It _explicitly_ states on the first page that it cannot be relied upon.

When Tether posted it ([https://tether.to/announcement-transparency-
update/](https://tether.to/announcement-transparency-update/)) they stated "
These consulting services _do not constitute an audit_ or attestation
engagement, which would include a significantly expanded scope of procedures
and take substantially more time to complete."

------
albertwang
Link to the research paper:
[https://papers.ssrn.com/sol3/papers.cfm?abstract_id=3195066](https://papers.ssrn.com/sol3/papers.cfm?abstract_id=3195066)

From the abstract: Using algorithms to analyze the blockchain data, we find
that purchases with Tether are timed following market downturns and result in
sizable increases in Bitcoin prices.

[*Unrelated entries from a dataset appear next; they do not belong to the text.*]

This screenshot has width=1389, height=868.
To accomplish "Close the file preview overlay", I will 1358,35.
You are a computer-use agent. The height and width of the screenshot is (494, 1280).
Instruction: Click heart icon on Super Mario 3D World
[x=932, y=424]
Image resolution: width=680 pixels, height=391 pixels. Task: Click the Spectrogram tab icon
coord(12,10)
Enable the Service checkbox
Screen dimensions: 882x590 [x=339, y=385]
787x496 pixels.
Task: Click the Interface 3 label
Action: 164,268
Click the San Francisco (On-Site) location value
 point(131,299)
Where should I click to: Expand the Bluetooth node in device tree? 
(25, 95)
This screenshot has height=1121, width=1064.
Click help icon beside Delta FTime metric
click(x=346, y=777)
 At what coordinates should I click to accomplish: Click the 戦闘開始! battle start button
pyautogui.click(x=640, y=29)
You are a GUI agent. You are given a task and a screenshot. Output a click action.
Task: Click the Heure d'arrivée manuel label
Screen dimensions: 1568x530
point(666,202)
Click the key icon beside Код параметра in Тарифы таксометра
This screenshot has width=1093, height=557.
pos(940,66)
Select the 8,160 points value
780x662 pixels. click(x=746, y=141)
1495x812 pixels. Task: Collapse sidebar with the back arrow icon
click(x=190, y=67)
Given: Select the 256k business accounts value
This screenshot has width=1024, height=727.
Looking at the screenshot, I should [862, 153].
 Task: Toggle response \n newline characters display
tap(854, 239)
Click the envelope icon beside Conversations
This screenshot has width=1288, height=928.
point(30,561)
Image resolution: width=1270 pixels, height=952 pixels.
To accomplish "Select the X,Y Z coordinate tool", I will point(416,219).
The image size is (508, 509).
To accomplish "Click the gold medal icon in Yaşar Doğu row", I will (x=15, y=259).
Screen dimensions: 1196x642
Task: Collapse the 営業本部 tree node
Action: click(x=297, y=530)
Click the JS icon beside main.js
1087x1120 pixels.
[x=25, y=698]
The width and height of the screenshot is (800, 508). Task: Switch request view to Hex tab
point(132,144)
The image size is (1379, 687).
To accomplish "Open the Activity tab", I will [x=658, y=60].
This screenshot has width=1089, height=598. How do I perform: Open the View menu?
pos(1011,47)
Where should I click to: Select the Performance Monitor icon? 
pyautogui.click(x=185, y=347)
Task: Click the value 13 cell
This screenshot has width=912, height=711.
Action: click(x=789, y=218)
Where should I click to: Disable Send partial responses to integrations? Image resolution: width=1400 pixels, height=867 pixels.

Less than 1% of hours with such heavy
Tether transactions are associated with 50% of the meteoric rise in Bitcoin
and 64% of other top cryptocurrencies. The flow clusters below round prices,
induces asymmetric autocorrelations in Bitcoin, and suggests incomplete Tether
backing before month-ends. These patterns cannot be explained by investor
demand proxies but are most consistent with the supply-based hypothesis where
Tether is used to provide price support and manipulate cryptocurrency prices.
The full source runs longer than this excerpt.